::: EXERCISE DATA

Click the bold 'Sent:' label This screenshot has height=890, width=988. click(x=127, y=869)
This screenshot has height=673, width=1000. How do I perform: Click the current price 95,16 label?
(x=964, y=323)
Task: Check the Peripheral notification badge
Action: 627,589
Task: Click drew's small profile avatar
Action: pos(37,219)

::::::

DIRECTIONS FOR THIS TASK –
Each record above should be transcribed exactly.

WORKED SOLUTION –
Click the bold 'Sent:' label This screenshot has height=890, width=988. click(x=127, y=869)
This screenshot has height=673, width=1000. How do I perform: Click the current price 95,16 label?
(x=964, y=323)
Task: Check the Peripheral notification badge
Action: 627,589
Task: Click drew's small profile avatar
Action: pos(37,219)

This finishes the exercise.